Retries with backoff

async def handle_failure(job, error):
    if job["attempts"] < 5:
        delay = 2 ** job["attempts"] + random.uniform(0, 1)
        await db.execute(
            "UPDATE jobs SET locked_at = NULL, run_at = now() + interval '1 second' * $1 WHERE id = $2",
            delay, job["id"]
        )
    else:
        await db.execute(
            "INSERT INTO dead_jobs SELECT * FROM jobs WHERE id = $1", job["id"]
        )
        await db.execute("DELETE FROM jobs WHERE id = $1", job["id"])
        log.error(f"job {job['id']} dead-lettered: {error}")

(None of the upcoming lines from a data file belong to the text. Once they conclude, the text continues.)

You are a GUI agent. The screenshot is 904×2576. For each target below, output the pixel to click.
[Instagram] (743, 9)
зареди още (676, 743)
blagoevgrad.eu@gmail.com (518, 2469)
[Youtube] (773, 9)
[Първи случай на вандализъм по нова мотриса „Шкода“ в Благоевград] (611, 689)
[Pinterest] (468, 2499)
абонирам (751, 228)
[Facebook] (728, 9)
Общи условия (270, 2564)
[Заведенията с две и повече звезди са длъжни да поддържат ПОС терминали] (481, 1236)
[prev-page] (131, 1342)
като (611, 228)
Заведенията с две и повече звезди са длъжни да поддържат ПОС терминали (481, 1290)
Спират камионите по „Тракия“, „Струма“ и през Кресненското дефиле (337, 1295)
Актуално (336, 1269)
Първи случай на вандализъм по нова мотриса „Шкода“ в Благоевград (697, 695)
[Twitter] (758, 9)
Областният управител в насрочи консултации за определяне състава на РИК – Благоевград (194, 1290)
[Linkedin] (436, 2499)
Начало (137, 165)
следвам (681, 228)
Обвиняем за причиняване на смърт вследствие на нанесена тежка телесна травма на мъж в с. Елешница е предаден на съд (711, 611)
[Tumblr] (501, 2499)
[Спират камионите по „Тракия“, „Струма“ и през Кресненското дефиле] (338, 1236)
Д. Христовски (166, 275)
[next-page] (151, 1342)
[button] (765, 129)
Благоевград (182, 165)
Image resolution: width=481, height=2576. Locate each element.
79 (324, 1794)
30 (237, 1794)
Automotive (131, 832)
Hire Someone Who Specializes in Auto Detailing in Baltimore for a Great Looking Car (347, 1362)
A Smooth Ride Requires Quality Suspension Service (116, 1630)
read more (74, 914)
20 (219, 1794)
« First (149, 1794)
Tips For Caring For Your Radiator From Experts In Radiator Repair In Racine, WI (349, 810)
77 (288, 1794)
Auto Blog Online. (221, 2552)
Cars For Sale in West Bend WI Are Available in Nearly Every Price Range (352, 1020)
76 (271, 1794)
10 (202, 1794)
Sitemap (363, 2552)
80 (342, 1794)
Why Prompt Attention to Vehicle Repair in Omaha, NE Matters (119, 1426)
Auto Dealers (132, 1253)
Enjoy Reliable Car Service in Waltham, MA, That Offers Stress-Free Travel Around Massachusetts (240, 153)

Exponential + jitter. Cap retries; dead-letter the rest. See Idempotency .

Visibility timeout

A worker dies mid-job; lock stuck forever. Reaper:

-- Periodic cleanup
UPDATE jobs SET locked_at = NULL, locked_by = NULL
WHERE locked_at < now() - interval '5 minutes';

If a job takes longer than the timeout, the worker should heartbeat:

UPDATE jobs SET locked_at = now() WHERE id = $1 AND locked_by = $2;

LISTEN / NOTIFY for low latency

Polling has 1s+ latency. For instant wake-up:

-- On enqueue
NOTIFY jobs_default, '';
# Worker
async with db.acquire() as conn:
    await conn.execute("LISTEN jobs_default")
    while True:
        try:
            job = await claim_job(...)
            if job:
                await process(...)
            else:
                await conn.notifies.get(timeout=5)  # wakes on NOTIFY or after 5s
        except asyncio.TimeoutError:
            pass

Sub-millisecond pickup latency. Pair with periodic polling as a safety net.

Concurrency

Postgres handles SKIP LOCKED well. With ~100k jobs/sec sustained you’ll hit:

  • WAL bandwidth (writes).
  • Index bloat on the partial index.
  • Connection limits.

Mitigations:

  • PgBouncer transaction pooling.
  • Partition by queue or date.
  • Vacuum aggressively — high-churn tables need it.

Multi-queue

Use the queue column for logical separation:

async def claim_any(worker_id):
    return await db.fetchrow(SQL_WITH_ANY_QUEUE, worker_id)

Workers can specialize: high-priority workers on urgent queue, generalists on default.

Scheduled jobs

await enqueue("cleanup", {}, run_at=tomorrow_3am)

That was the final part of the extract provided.